→ **Your goal**
Could you set down every record exactly as it appears?

→ **Saved entries**
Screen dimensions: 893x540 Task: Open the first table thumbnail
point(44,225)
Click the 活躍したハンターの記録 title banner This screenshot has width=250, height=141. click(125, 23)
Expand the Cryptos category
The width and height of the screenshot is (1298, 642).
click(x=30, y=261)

→ **Answer**
Screen dimensions: 893x540 Task: Open the first table thumbnail
point(44,225)
Click the 活躍したハンターの記録 title banner This screenshot has width=250, height=141. click(125, 23)
Expand the Cryptos category
The width and height of the screenshot is (1298, 642).
click(x=30, y=261)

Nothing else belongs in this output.